#### [DIRECTIONS]
Turn everything in the material from the line containing "Given: Open the 森长可 support servant link" down to the line containing "Screen dimensions: 1000x713" into a numbered list, leaving out any blank lines.

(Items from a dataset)
════════════════════

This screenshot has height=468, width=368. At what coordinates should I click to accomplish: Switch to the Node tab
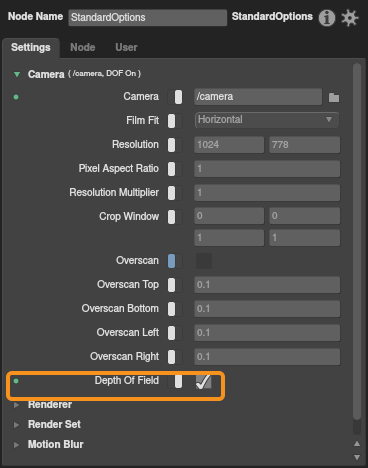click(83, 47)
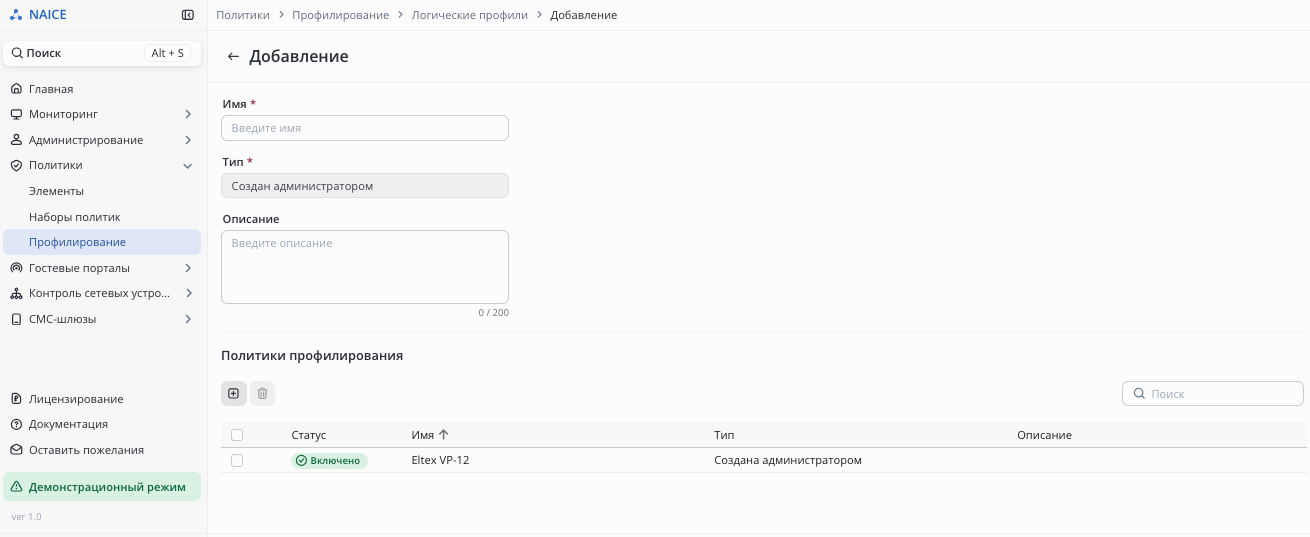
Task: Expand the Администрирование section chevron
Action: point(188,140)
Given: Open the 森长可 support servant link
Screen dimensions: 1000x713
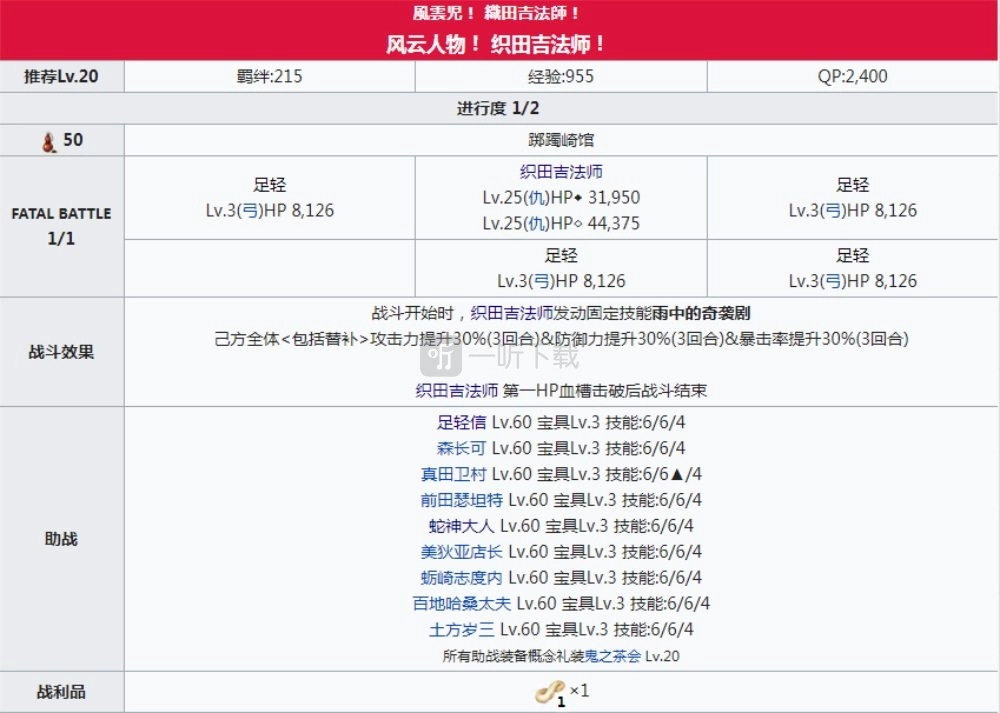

════════════════════

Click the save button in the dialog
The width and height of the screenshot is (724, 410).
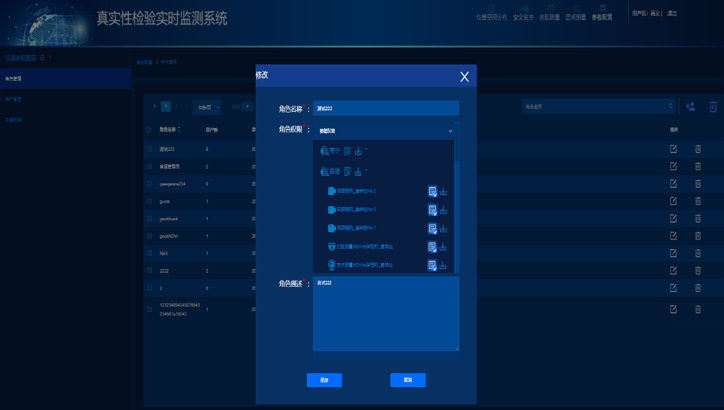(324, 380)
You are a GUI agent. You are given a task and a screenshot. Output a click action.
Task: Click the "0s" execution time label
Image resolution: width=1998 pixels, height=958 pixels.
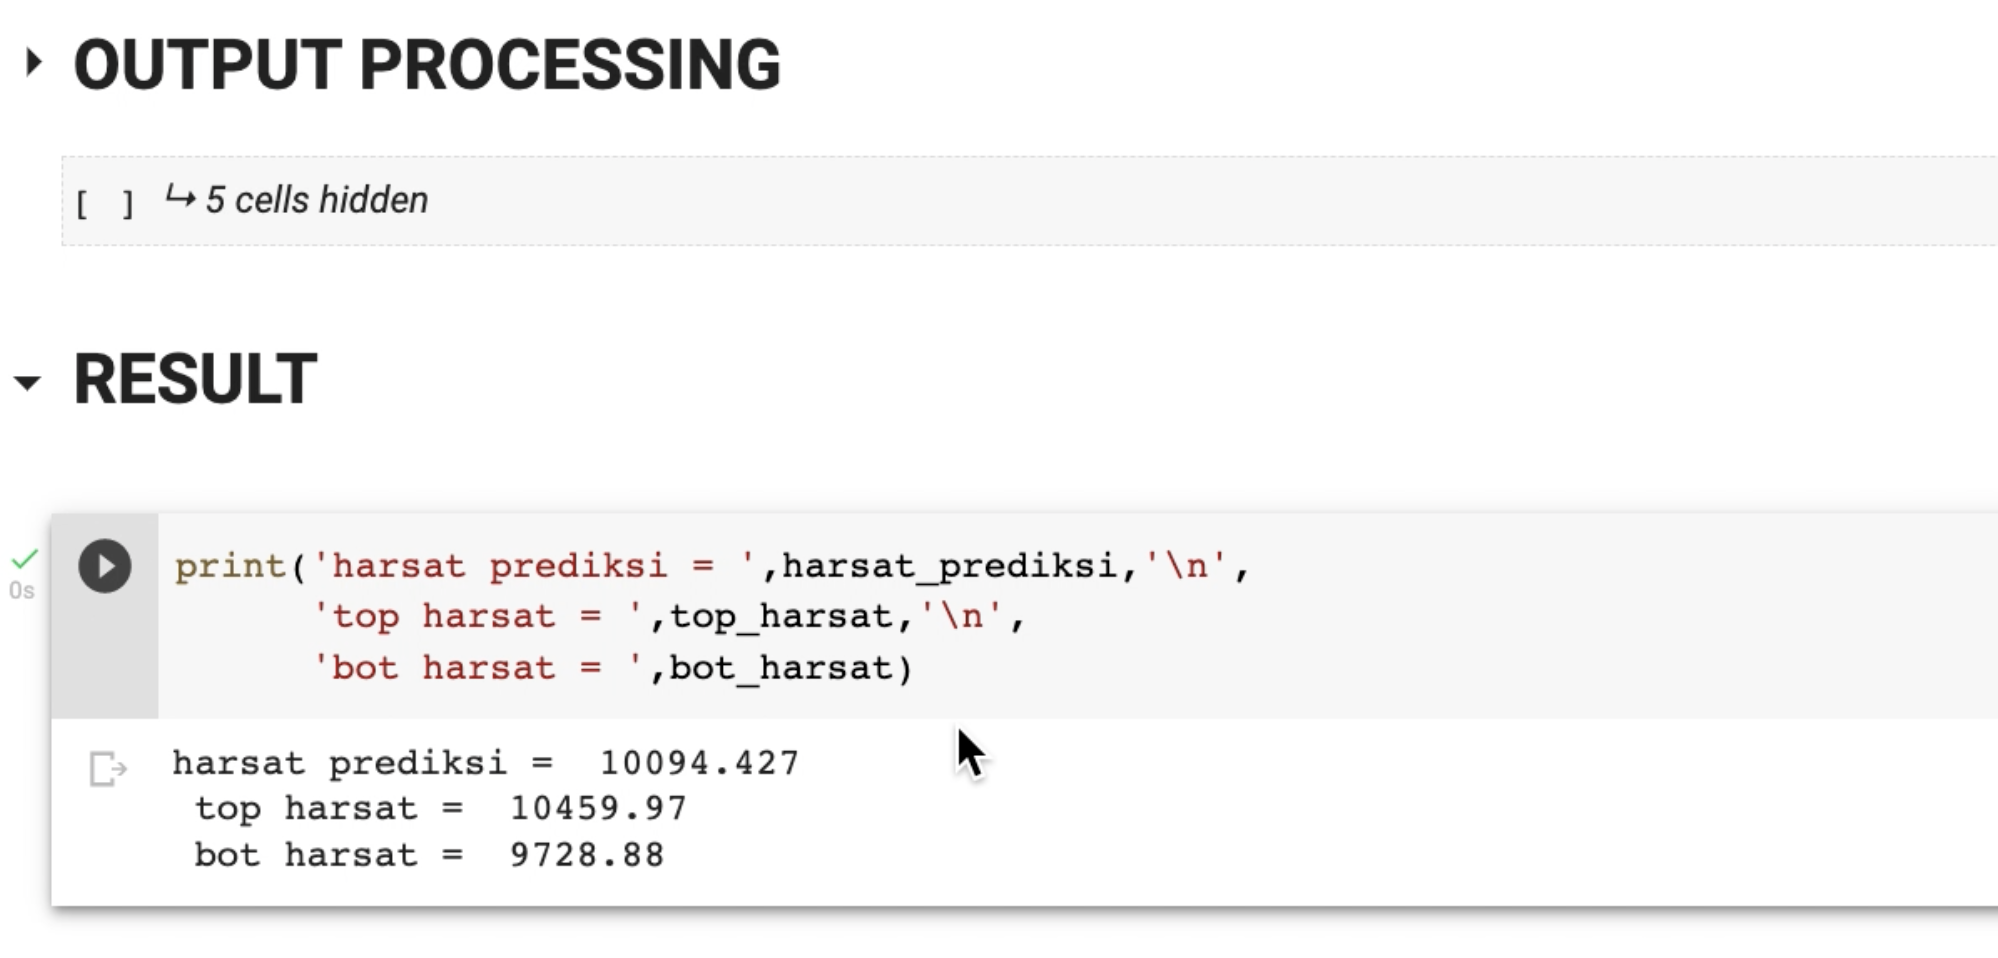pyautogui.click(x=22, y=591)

════════════════════

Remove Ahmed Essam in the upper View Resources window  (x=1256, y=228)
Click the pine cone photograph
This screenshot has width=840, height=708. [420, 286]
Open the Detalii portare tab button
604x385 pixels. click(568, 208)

════════════════════

#### [EXERCISE OUTPUT]
1. Given: Open the 森长可 support servant link
2. Screen dimensions: 1000x713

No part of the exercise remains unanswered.